■ **SELECTED EXCERPT**:

-------------------------

Julie Hayes is the Content Manager at Benjamin Rose Institute on Aging.
Caregiving is the sum total of an array of factors that are particular to you and your loved one. No journey is the same. A variety of issues play a role in your loved one’s physical and mental well-being. They include age, eating habits, ethnic background and family health history. Your caregiving relationship is also impacted by factors like your loved one’s personality and moods, ability to convey thoughts and feelings, and spiritual views or religious faith. Another key factor is gender. Males and females face different challenges as they age. As such, it helps you as a caregiver to a male loved one to understand these challenges, whether you care for a husband or partner, father, grandfather, sibling or other family member.
Following are some questions and answers, as well as suggestions, to help the older male loved one in your care to age well:
Why don’t men live as long as women?
Data shows that men have a shorter life expectancy than do women. According to the National Center for Health Statistics, life expectancy for males typically falls in the range between 76-78, while life expectancy for females more commonly falls in the 80-82 range.
A number of theories, pointing to both physiological and societal factors, have been posed to explain this. A few of the most widely accepted theories focus on men’s:
- Greater ‘risk-taking’ behaviors or habits: According to the CDC, men tend to drink and smoke more than women, meaning they are at a higher risk of alcohol- and smoking-related diseases, as well as accidents and injuries caused by drinking. Men are also more likely to work dangerous jobs like firefighting, mining, construction work or military service.
- Greater risk of heart disease at an earlier age: Heart attacks and coronary artery disease can easily lead to death, and males tend to have these heart issues at an earlier age than females do. According to the Cleveland Clinic, the average age for a male to have a heart attack is 66, while the average age for females is 70.
- Greater rates of suicide: According to Mayo Clinic, women are two times as likely to be diagnosed with depression as are men. Yet, men are more likely to die by suicide than are women.
- Lower likelihood of seeing a physician to address health issues: According to WebMD, close to half of men report that they don’t get yearly wellness check-ups. Men also have a lower likelihood of visiting a physician to address symptoms and injuries, or to have regular dental and vision appointments. In contrast to females, males also don’t tend to talk about health concerns with friends, peers or even family members. Societal messages like “be a man” and “hang tough” can come into the picture as well, and can be particularly difficult to overcome when the messages start early in life.
What major health issues impact men?
To help keep your loved one as healthy as possible, it’s important to be aware of the major men’s health issues. Among them are:
- Heart disease: As discussed, men tend to experience heart disease at an earlier age than women do.

-------------------------

■ **PROVIDED INFORMATION**:
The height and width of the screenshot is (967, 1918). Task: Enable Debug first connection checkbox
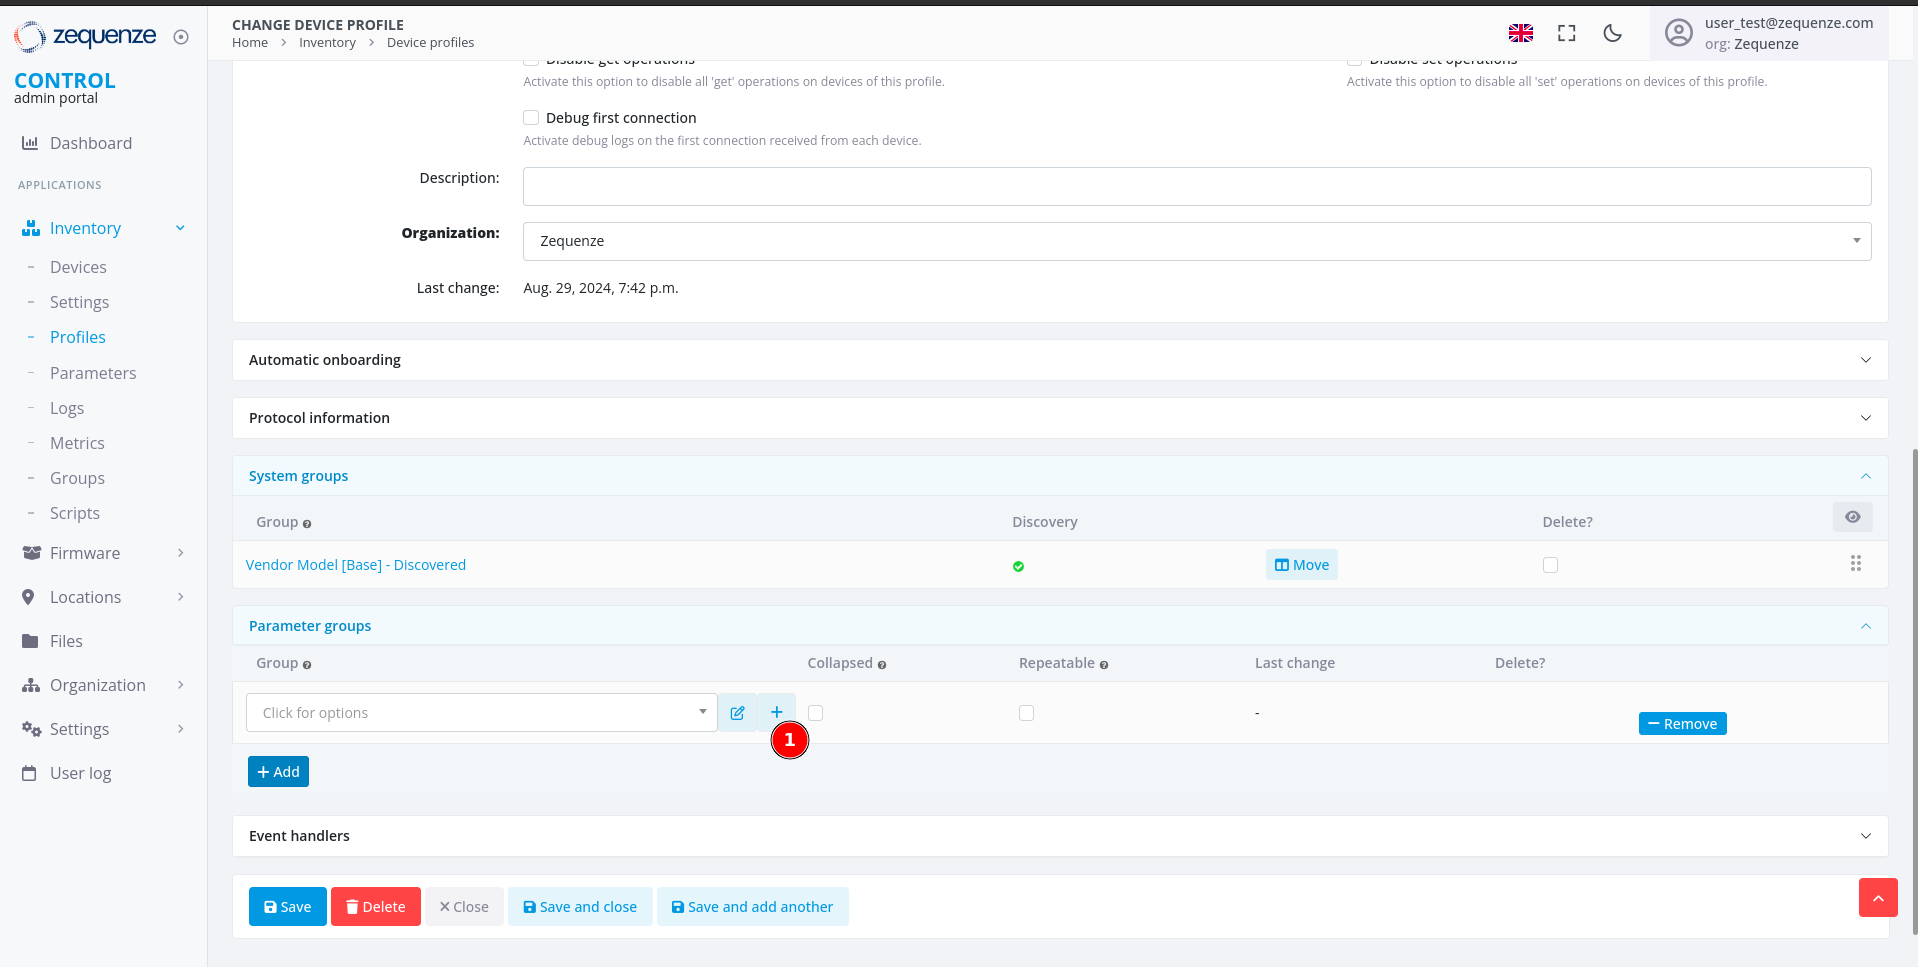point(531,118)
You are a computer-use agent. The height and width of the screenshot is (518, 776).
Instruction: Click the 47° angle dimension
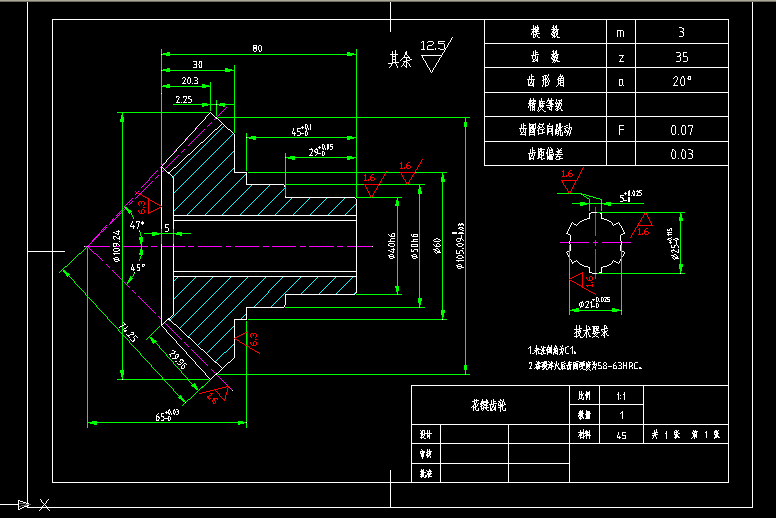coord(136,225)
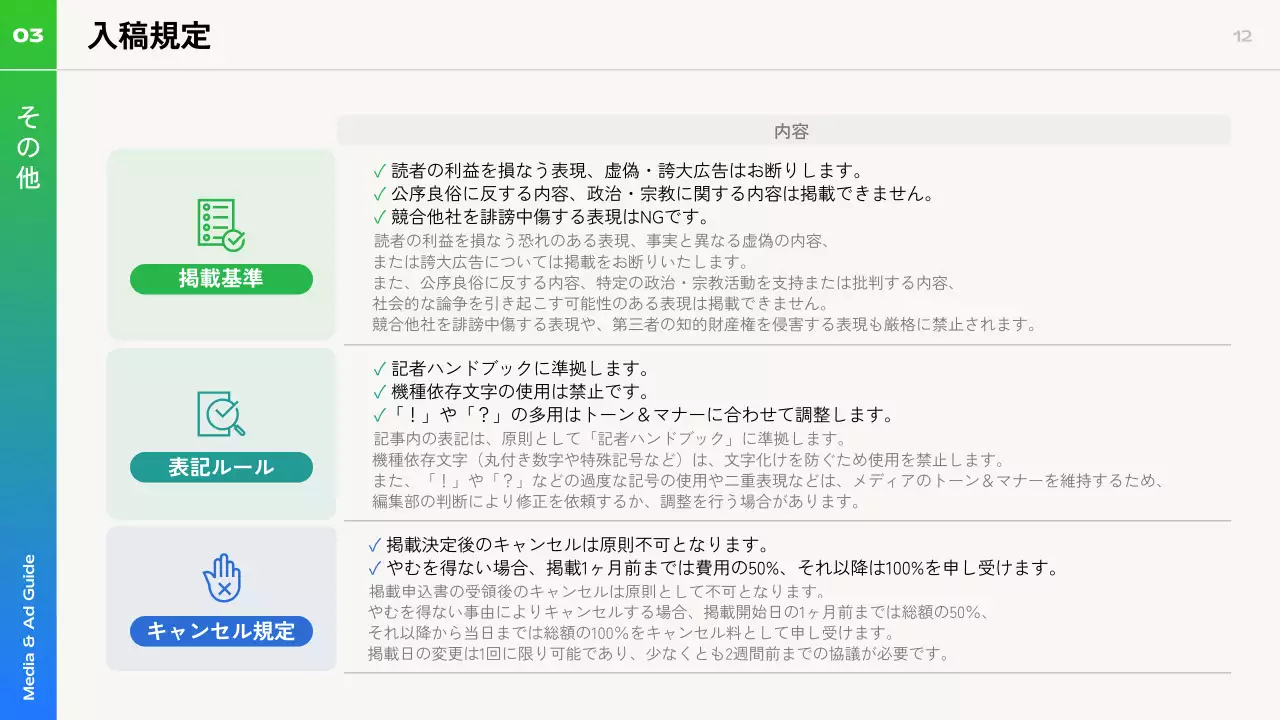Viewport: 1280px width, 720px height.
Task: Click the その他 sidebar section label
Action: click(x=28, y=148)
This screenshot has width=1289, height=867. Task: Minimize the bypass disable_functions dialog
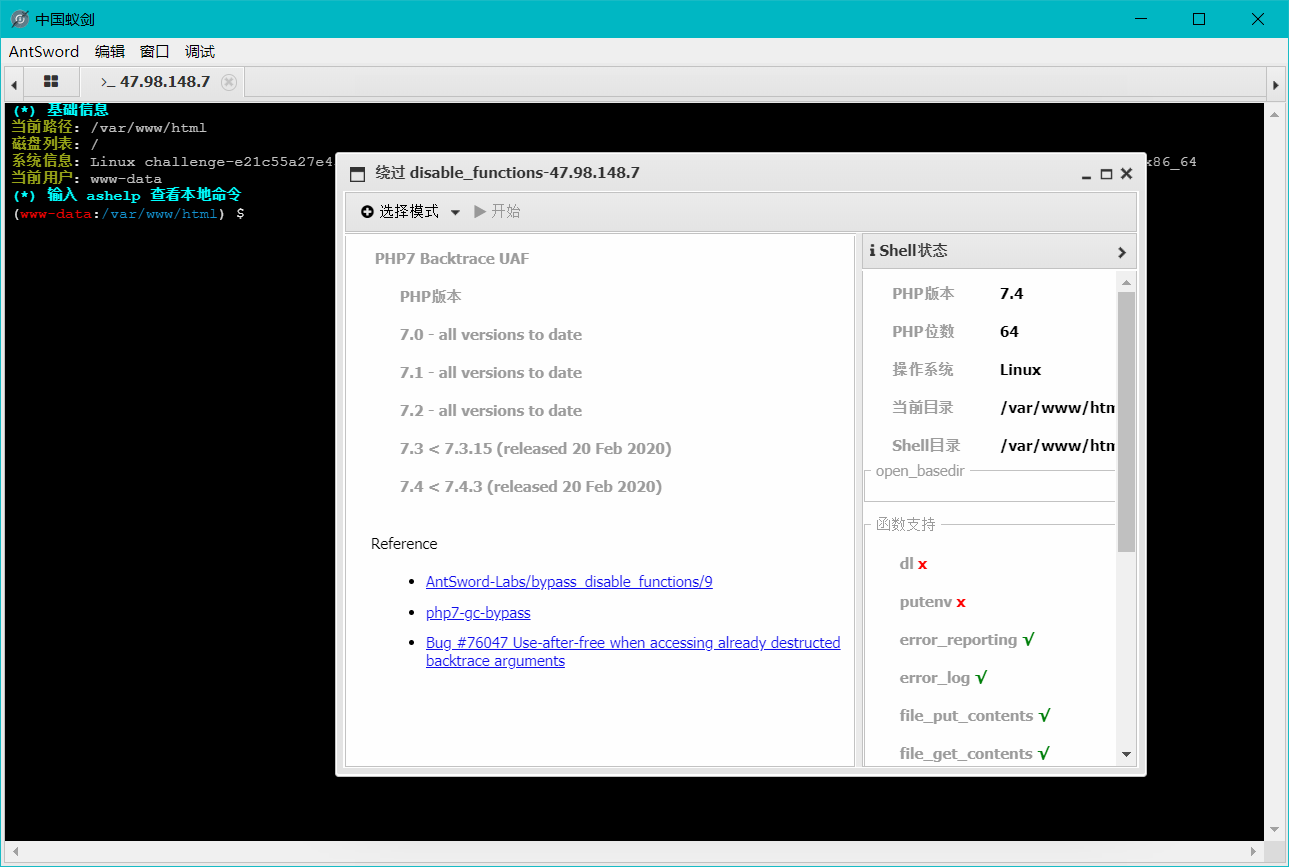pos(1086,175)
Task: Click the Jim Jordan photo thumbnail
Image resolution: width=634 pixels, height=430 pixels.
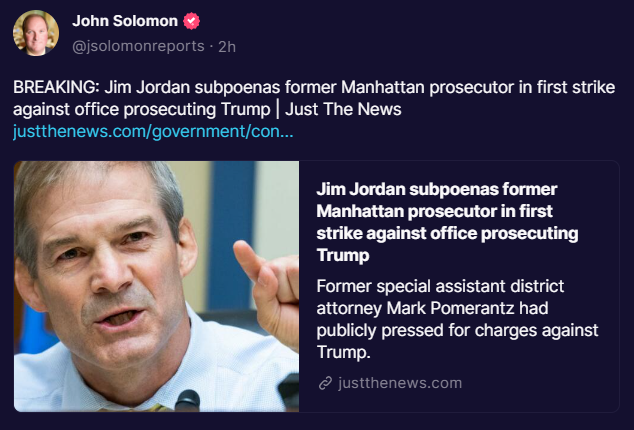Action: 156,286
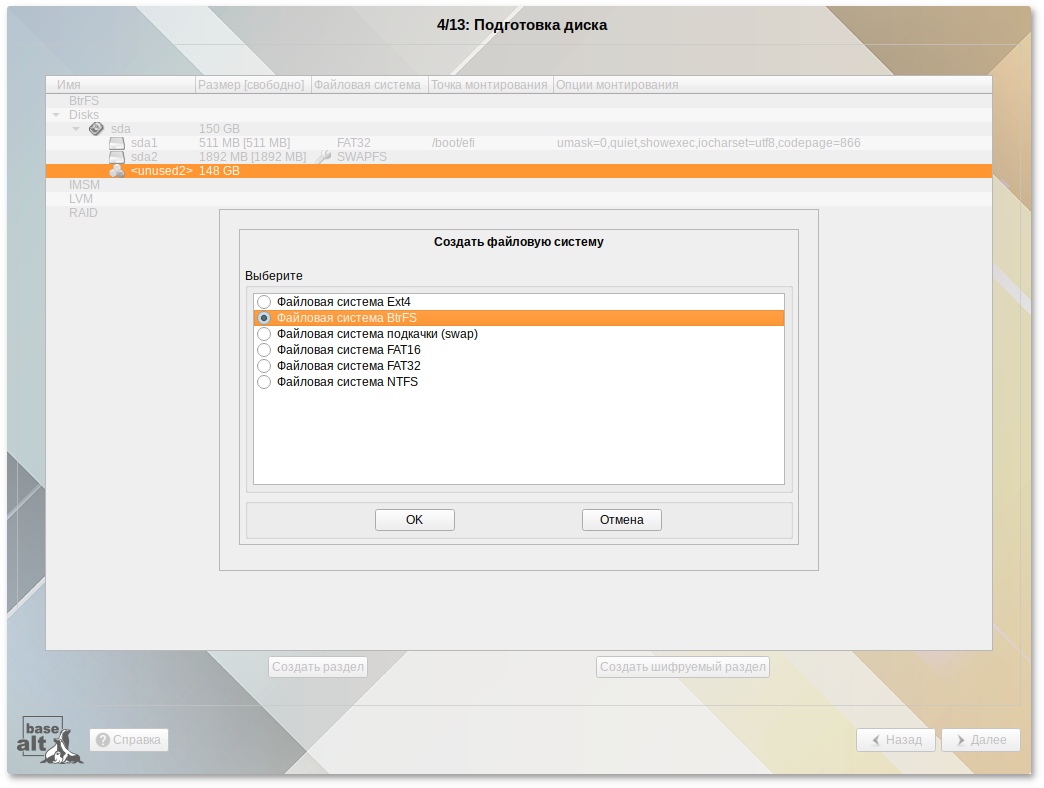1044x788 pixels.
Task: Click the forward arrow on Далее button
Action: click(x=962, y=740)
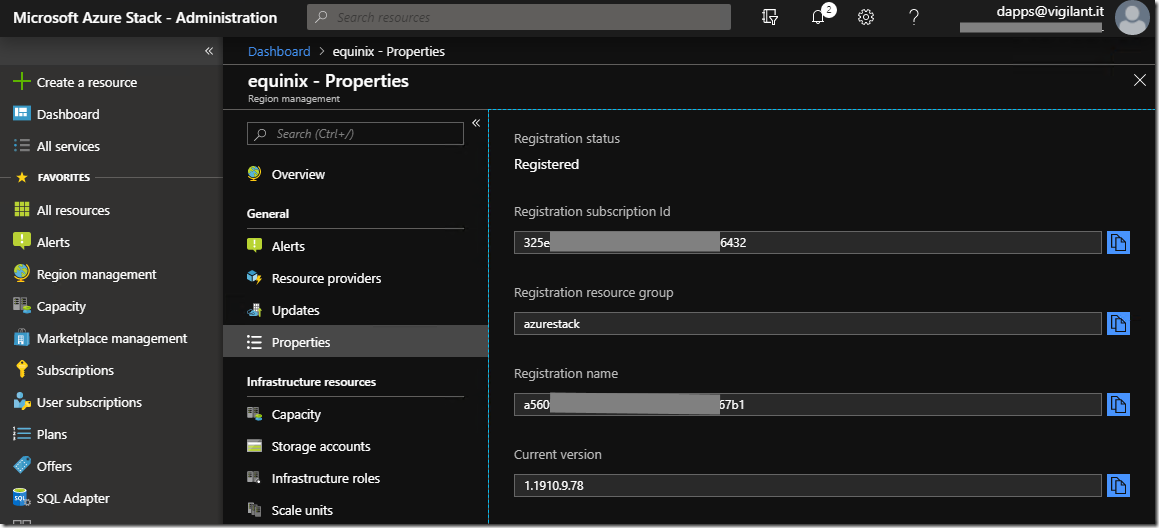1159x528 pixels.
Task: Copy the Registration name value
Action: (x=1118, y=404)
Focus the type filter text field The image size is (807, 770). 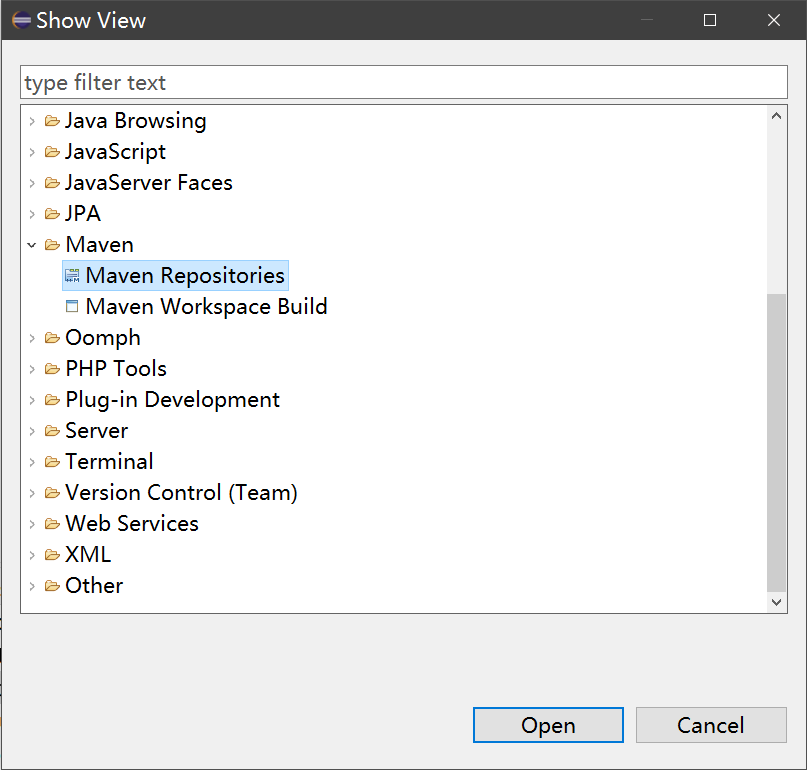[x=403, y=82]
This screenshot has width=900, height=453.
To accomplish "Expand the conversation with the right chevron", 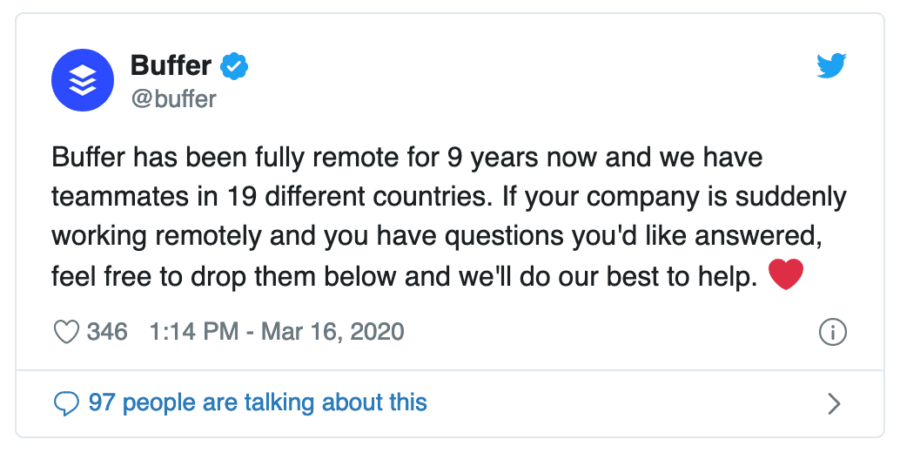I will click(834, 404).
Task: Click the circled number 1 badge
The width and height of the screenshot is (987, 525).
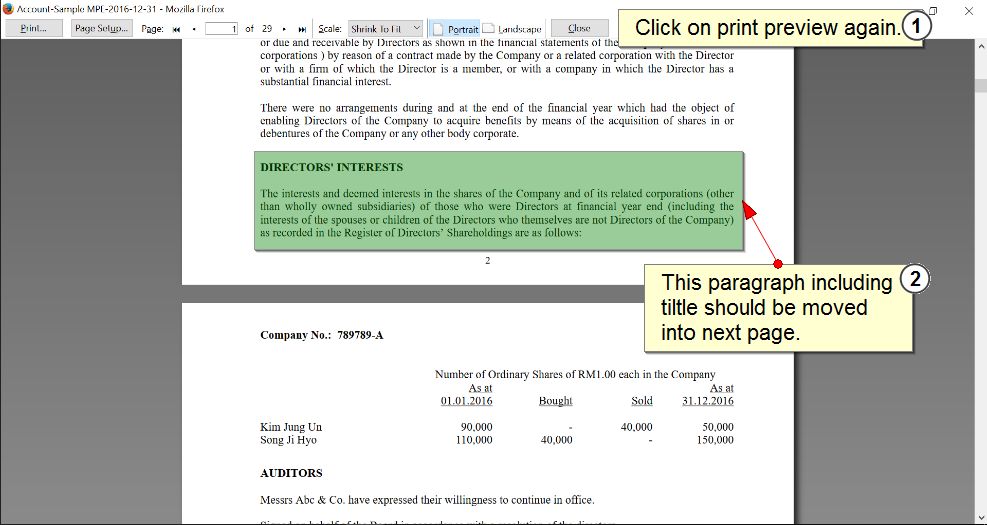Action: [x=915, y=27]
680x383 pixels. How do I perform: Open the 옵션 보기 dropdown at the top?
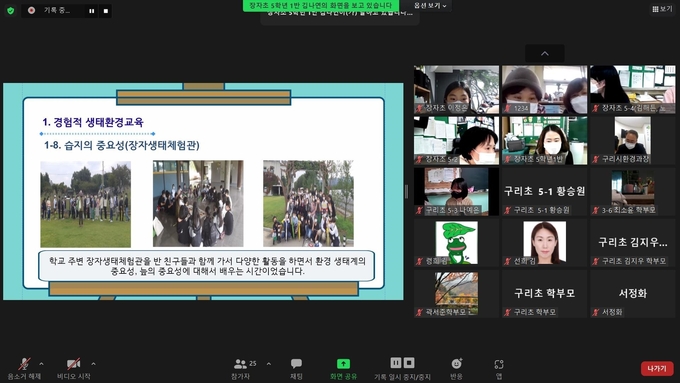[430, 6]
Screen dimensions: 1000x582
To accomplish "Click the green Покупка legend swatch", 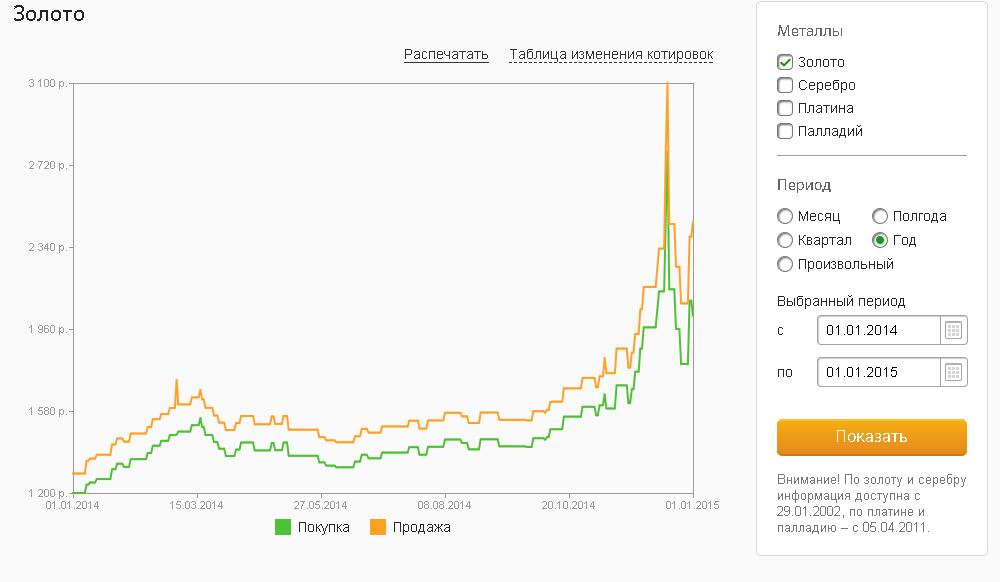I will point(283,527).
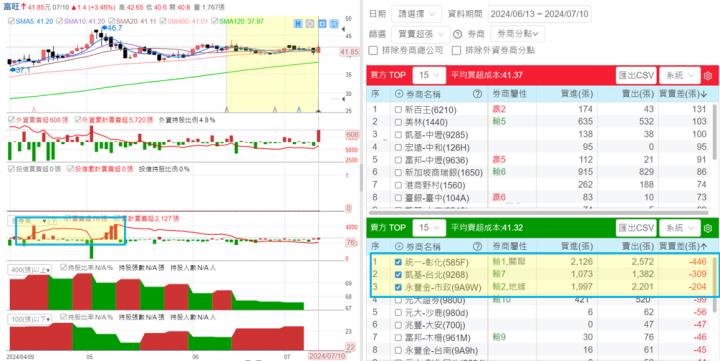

-------------------------

■ **HOW TO COMPLETE THIS TASK**: Continue the article on caring for an aging male loved one from its last line, picking up the list of major men's health issues after the entry on heart disease.

■ **RESPONSE BELOW**:
- Prostate cancer: According to the American Cancer Society, 1 in 8 men are diagnosed with prostate cancer, and 1 in 41 die as a result.
- HPV and other STIs: Older adult males are less likely to be tested for, or even asked by their physicians about STIs compared to younger males. HPV, in particular, is common among sexually active adults, and can lead to cancer.
- Diabetes: Males are at higher risk for diabetes, the CDC reports.
- Low testosterone: According to the Cleveland Clinic, about 40 percent of men aged 45 and above have low testosterone. The condition can affect sex drive, depression and other mood issues, concentration and even memory.
How can I help my male loved one to stay as healthy as possible as he ages?
- Encourage yearly health screenings: Preventive health can be life-saving, so it’s important for your loved one to have annual exams. Screening for blood pressure, cholesterol, prostate wellness and STIs can all lower the various risks that affect men. Regular vision and dental appointments are also vital to health!
- Have open conversations about mental health: Even though the subject of mental health is more out in the open than before, many males, particularly those who are older, remain reluctant to discuss it. Help put your loved one at ease by paying close attention to his emotions, behavior and self-image, and ask how he’s doing. Assure him that you’re on his side, and encourage him to discuss the subject or to visit a professional to address any issues.
- Gather a family medical history: Knowing potential risks can help prevent issues from developing. If you’re missing information, ask other family members whether they can fill in blanks.
- Avoid gender stigmas: Negative stereotyping often comes from others, but it can also come from what you say and do. For instance, you may compliment your loved one for being stoic when it comes to his health—but if he’s experiencing any issues, it’s important for him to talk about them. Be careful not to contribute to the “hang tough” messaging and encourage your loved one to reach out for assistance when necessary. If you are a male caregiver, keep in mind that your actions can set an example, even if you’re younger than your loved one.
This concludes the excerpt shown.